United States Bankruptcy Court, N.D. Texas, Amarillo Division
Jun 30, 2000
CASE NO. 99-20547-12 (Bankr. N.D. Tex. Jun. 30, 2000)

Opinion

CASE NO. 99-20547-12.

June 30, 2000.


FINDINGS OF FACT AND CONCLUSIONS OF LAW


Findings of Fact

1. On April 13, 2000, Interstate Bank, ssb (Interstate) filed its Motion for Relief from the Automatic Stay, seeking relief from stay to allow it to foreclosure its security interests against "cash collateral" in the amount of $13,800.00 being held by the Debtors. On April 12, 2000, the Debtors filed their response, stating they had received a USDA-FSA payment in the amount of $13,800.00, but denying that Interstate's lien covered such funds because such funds represent a marketing loss assistance payment, which was received by the Debtors post- petition under a government farm program that came into existence after the Debtors' Chapter 12 petition was filed.

The certificate of service on Interstate's motion is dated April 3, 2000, which explains how the Debtors' response was filed one day before the motion.

As stipulated by the parties, the actual amount at issue is $13,831.00.

2. Upon hearing called April 18, 2000, the parties advised the court that they wished to submit the issue of the validity of the Bank's lien to the court for consideration upon stipulations announced by the parties. Given the parties' consent to the handling of the matter in such fashion, the court directed the parties to file written stipulations with the court and allowed the parties an opportunity to file briefs in support of their respective positions.

3. This court has jurisdiction over this matter pursuant to 28 U.S.C. § 157 and 1334. This is a core proceeding. 28 U.S.C. § 157 (b).

4. On May 9, 2000, the parties filed their Stipulations of Facts, a copy of which is attached hereto as Exhibit "A" and incorporated as findings of fact by the court.

5. If appropriate, these findings of fact shall be considered conclusions of law.

Conclusions of Law

1. Section 552(a) of the Bankruptcy Code generally provides that property acquired by a debtor post-petition is not subject to a lien resulting from a pre-petition security agreement. In effect, this provision invalidates an after-acquired property clause contained in a creditor's security agreement if such after-acquired property is acquired post-petition. In re Bumper Sales, Inc., 907 F.2d 1430 (4th Cir. 1990). An exception to this general rule is set forth at § 552(b)(1), providing that if a pre-petition security agreement covers pre-petition property and extends to proceeds of such property, then such security interest extends to proceeds acquired post-petition "to the extent provided by such security agreement and by applicable non-bankruptcy law. . . ."

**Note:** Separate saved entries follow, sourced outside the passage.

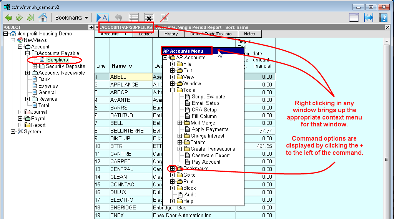Click the grey undo arrow icon

(x=118, y=18)
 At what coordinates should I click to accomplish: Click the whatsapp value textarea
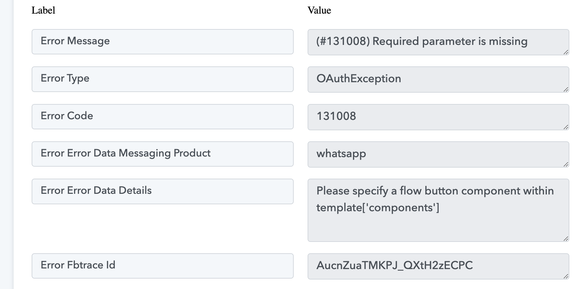pos(438,154)
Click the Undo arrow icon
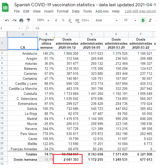164x168 pixels. click(x=7, y=20)
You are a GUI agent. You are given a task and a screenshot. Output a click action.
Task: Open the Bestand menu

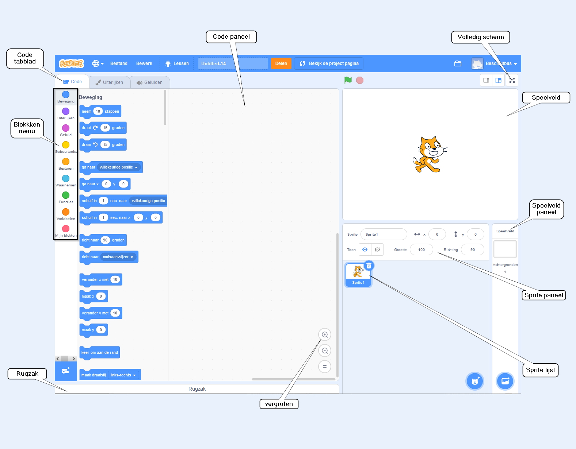click(x=119, y=63)
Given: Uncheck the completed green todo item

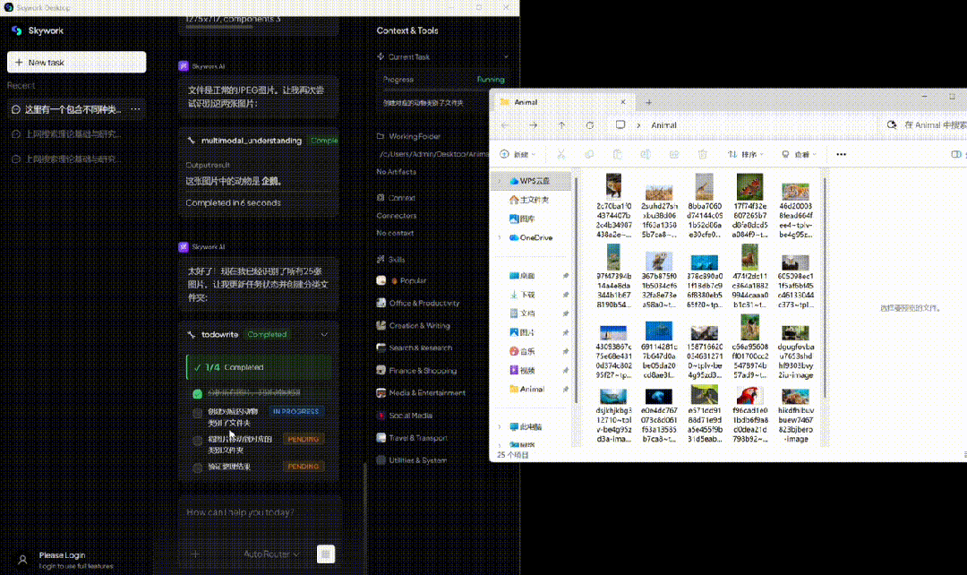Looking at the screenshot, I should [x=199, y=392].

Section 552(b)(1) further provides an exception to the exception by stating that, while proceeds coverage is valid, the court, after notice and a hearing and based on the equities of the case, may order otherwise.

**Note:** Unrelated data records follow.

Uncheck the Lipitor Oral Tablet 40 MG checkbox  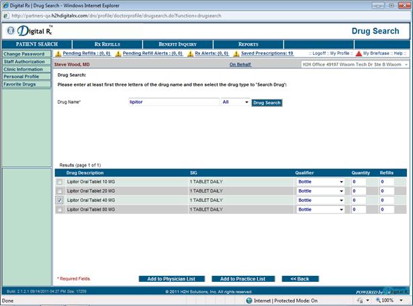[60, 201]
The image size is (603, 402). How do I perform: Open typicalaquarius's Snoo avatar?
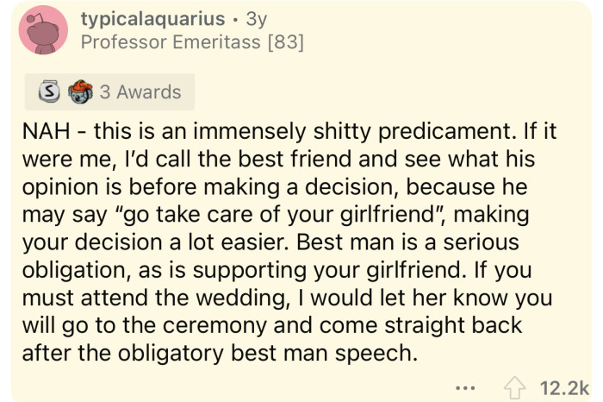point(41,31)
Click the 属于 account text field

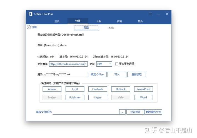65,74
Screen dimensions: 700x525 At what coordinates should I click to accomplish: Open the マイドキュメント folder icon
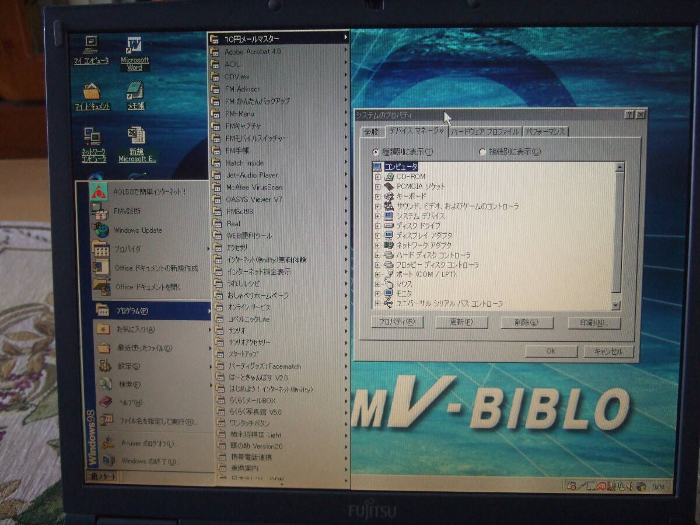(92, 93)
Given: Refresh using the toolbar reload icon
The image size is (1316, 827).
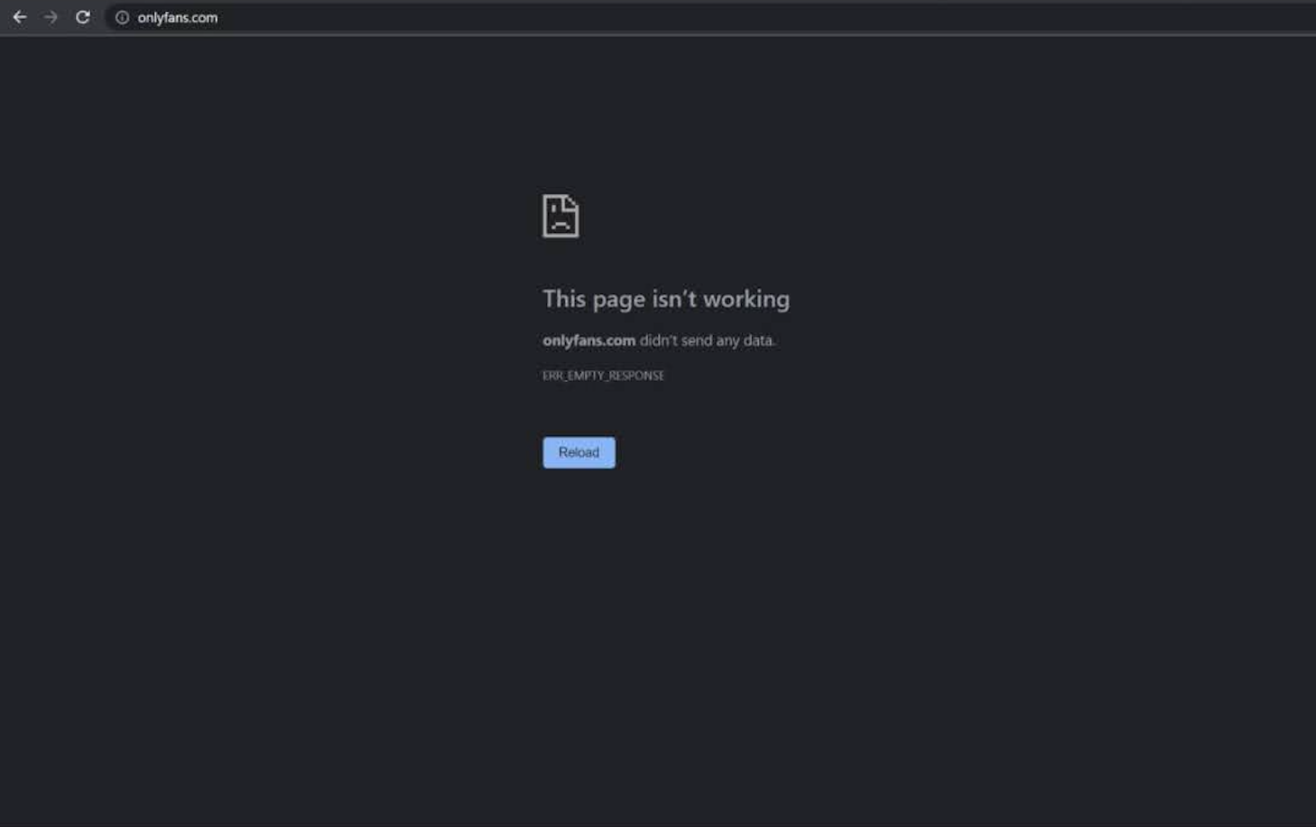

2. The purpose of market loss assistance (MLA) payments is to "partially compensate the owners and producers for the loss of markets" for a particular crop year. 7 U.S.C.A. § 1421 (1999).

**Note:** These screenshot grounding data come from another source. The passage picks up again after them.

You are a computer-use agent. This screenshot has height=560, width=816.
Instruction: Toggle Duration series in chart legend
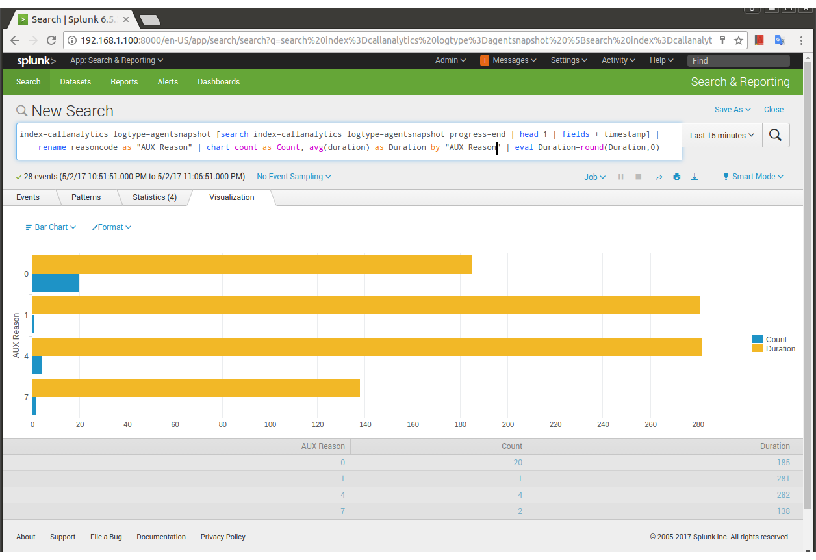click(x=773, y=349)
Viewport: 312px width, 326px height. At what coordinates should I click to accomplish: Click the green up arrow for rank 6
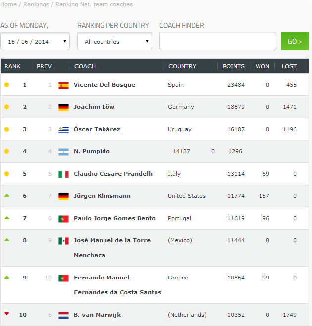tap(7, 196)
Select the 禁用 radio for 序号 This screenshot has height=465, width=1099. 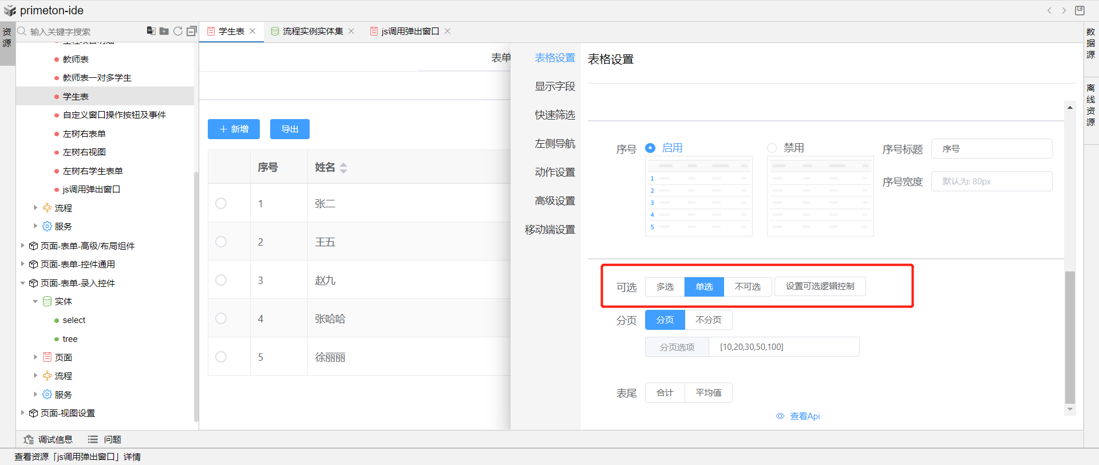click(x=772, y=148)
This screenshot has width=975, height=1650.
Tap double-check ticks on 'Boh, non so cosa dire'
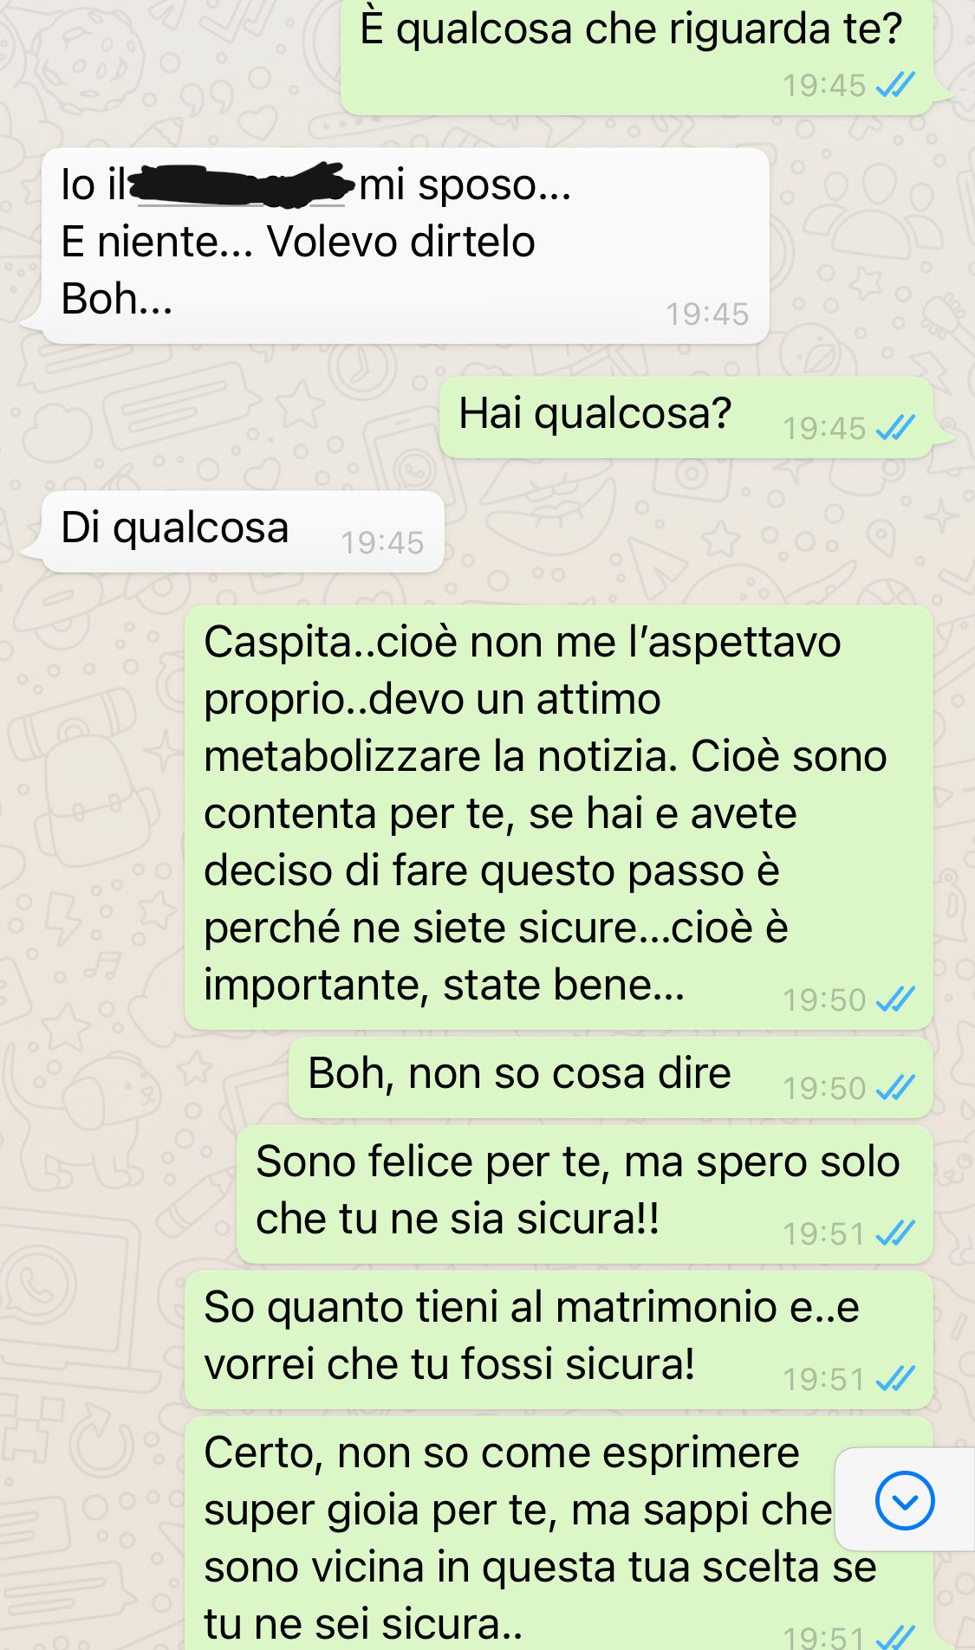(895, 1088)
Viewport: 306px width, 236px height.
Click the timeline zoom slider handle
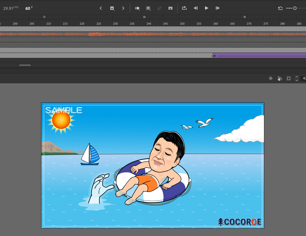295,8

3. While the parties stipulate that the MLA payment received by the Debtors post-petition is payable "for the 1999 USDA fiscal year", it is perhaps more accurate to characterize the payment as being payable for a fiscal year ending at some time in 1999.

The court assumes the 1999 fiscal year would constitute the fiscal year ending September 30, 1999. 145 CONG.REC. S12405-02 (October 12, 1999) (statement of Presiding Officer).

4. As the Debtors did not farm in calendar year 1999, the MLA payment at issue must relate to a crop or crop year prior to March 12, 1999, the date of the Debtors' bankruptcy filing.

5. MLA payments were authorized prior to the Debtors' filing as evidenced by the Debtors' receipt of the $7,148.00 MLA payment on November 3, 1998.

6. The MLA payment at issue was paid pursuant to an appropriations bill, the title of which is "Appropriations 2000- Agriculture, Rural Development and Drug Administration and Related Agencies". 106 Pub.L. No. 106-78; 113 Stat. 1135; H.R. 1906, 106th Cong. 1st Sess. (1999).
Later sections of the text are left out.